Adoor Gopalakrishnan’s Elippathayam, the third feature film released in 1981, is unquestionably one of the finest poetical works of art in the history of Indian cinema. The film Elippathayam unfolds a human relationship that remains a perennial issue in the wider social context of Kerala. Set in the 1940s, the film draws the picture of the vestige of feudalism as well as the matrilineal structure of the society in Kerala which is narrated with a delicate mixture of metaphorical language and lyricism. Elippathayam is the masterpiece of the auteur that documents the feudal society in Kerala. In fact, it critically analyses the tragic journey of a family that is caught in the whirlpool of the decaying past.

The minute details of the decaying history of feudalism with the opening establishing shots of the house like the viali (the lamp-stand), that is considered to protect the house from evil influences, the oil lamp, the Chinese jar, the heavy ancient door, the iron keys, key holes, the abandoned cot, aesthetic design of the wooden ceiling  and a non-functional wall clock that always remains stuck at 6.28, are clear reflections of the old ancestral house which metaphorically suggests of the feudal background of the family. The use of the key-hole image is very significant because it reminds of the Peeping Tom or vouyerism. Adoor himself says on the use of the keyhole, “I have used the keyhole very significantly as if the whole film is a peering through the keyhole.”

The film focuses on Unnikunju, a middle aged man with an extreme form of feudal mentality. He is an ego-centric self-centred, insensitive, weak-willed and inert person who likes to live in his own world escaping from facing the challenges of the outside world.

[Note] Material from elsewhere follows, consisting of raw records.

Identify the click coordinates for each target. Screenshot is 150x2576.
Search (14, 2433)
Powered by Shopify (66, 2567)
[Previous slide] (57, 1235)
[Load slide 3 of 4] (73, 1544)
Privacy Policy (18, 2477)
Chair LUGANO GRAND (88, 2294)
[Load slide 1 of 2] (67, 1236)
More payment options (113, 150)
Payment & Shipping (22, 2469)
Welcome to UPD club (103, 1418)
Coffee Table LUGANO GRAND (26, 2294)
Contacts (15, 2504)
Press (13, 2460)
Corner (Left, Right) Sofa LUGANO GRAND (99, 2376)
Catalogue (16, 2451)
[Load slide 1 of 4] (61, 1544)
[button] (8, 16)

He withdraws like a rat into a closed chamber. He suffers from a sense of narcissism and is often found preening himself, cutting and cleaning his nails, massaging oil on his body and trimming his moustache. He is a symbol of a patriarchal figure in feudal society who is completely dependent upon his sisters. He does not want to go out of his self and  share love and thus, stays away from Menakshi, a married woman in the same village who passes him varied sorts of sensuous gestures. The world around Unni is changing, but he refuses to change and cuts himself off from the outside world.

The author (right) with director Adoor Gopalakrishnan


Unnikunju has three sisters – Janamma, his elder sister, who is married, living with her children. Sometimes, she visits him to claim the share of her property.  His two unmarried younger sisters are Rajamma and Sridevi. Rajamma, a devoted sister, takes care of Unni day in and day out like an unpaid slave. She irons his shirts, brings his slippers and umbrella while going out to attend  marriage ceremonies, boils water for him, cooks  for him and almost forgets her ‘self’ or individual. She suppresses her passions, desires and dreams and never lets it get known. When she wants to go out of this trap by marrying a man and find a new world of her own, Unni rejects the marriage proposal citing different reasons. She is very loyal to her brother and never utters a single word against him. The youngest sister of the house is Sridevi, a college student who spends her time living in her own romantic and dream world. Whenever she stays in her room, she is found adorning herself, reading romantic books and jotting down some sort of billet doux.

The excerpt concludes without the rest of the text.